Moving from Assembla to… a USB drive

16 November, 2008 § Leave a comment

a picture of a USB drive

My new SVN repository

So a couple weeks ago or so I got an email from Assembla saying that they were getting rid of their free and private SVN hosting. I really enjoyed their service, and all of it’s benefits. I haven’t seen a product so well put together that can compare. But their new pricing model is bad.

I am working on a project that at most has had two developers with one ‘space’. Their pricing model would say that it is about $7 per month ($2 per person per space and $3 per gigabyte). I currently pay just under $5 per month for hosting for my web projects. This means that it would more than double the costs I am paying for projects that don’t generate any revenue.

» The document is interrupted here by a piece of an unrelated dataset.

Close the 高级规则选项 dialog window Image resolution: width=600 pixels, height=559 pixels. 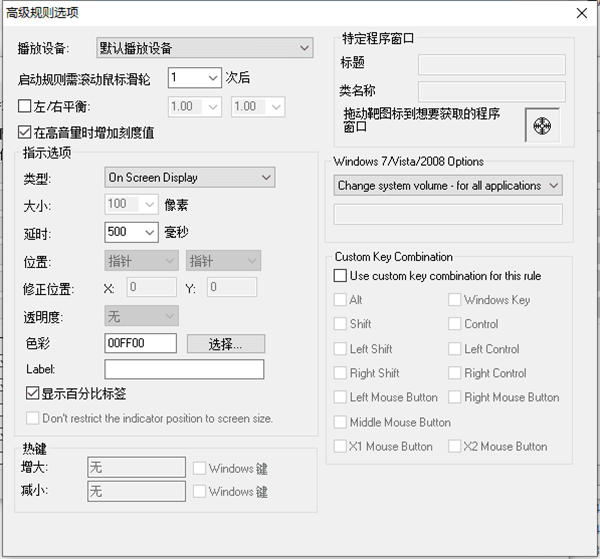coord(581,12)
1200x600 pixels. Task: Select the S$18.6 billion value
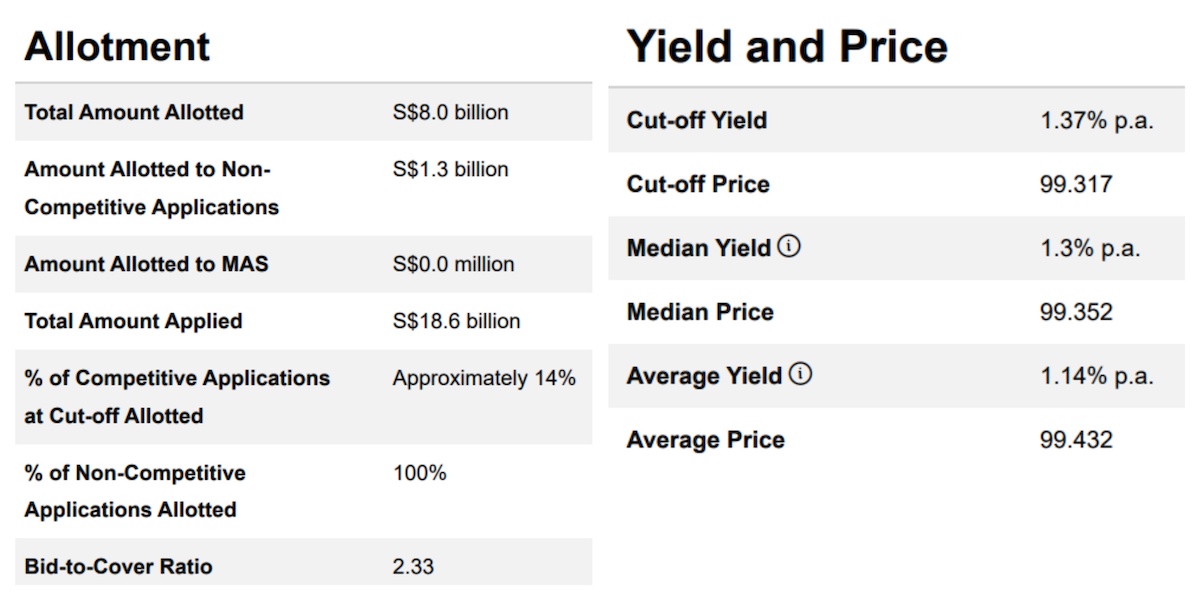[456, 322]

The suggested alternative? Make it a free public SVN. I am all for open-source, and I have contributed to OSS before, but sometimes I am working on projects where I want to retain my intellectual property.

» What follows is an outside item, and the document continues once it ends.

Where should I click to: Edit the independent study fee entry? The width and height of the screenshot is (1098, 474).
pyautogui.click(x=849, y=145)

Since the projects have been primarily myself working on them, I’ve resorted to a different location for my SVN hosting. I’m using my 2gb flash drive. Hopefully it will be plenty for my projects, and I can always just copy the SVN to another drive if it ever becomes necessary.

All of this was really easy to accomplish actually. I used TortoiseSVN to create a new repository on the USB drive. Checked out the contents. Removed all the .svn folders from the Assembla checkout and copied them to the new location on my hard drive. Did an Add, Commit, and now I am back to a subversion system. 

I’ve lost my old changesets, which sucks, but right now it just seems like a casualty.

If you want more information on how I did this, there’s great step-by-step instructions on Ken Robertson’s blog.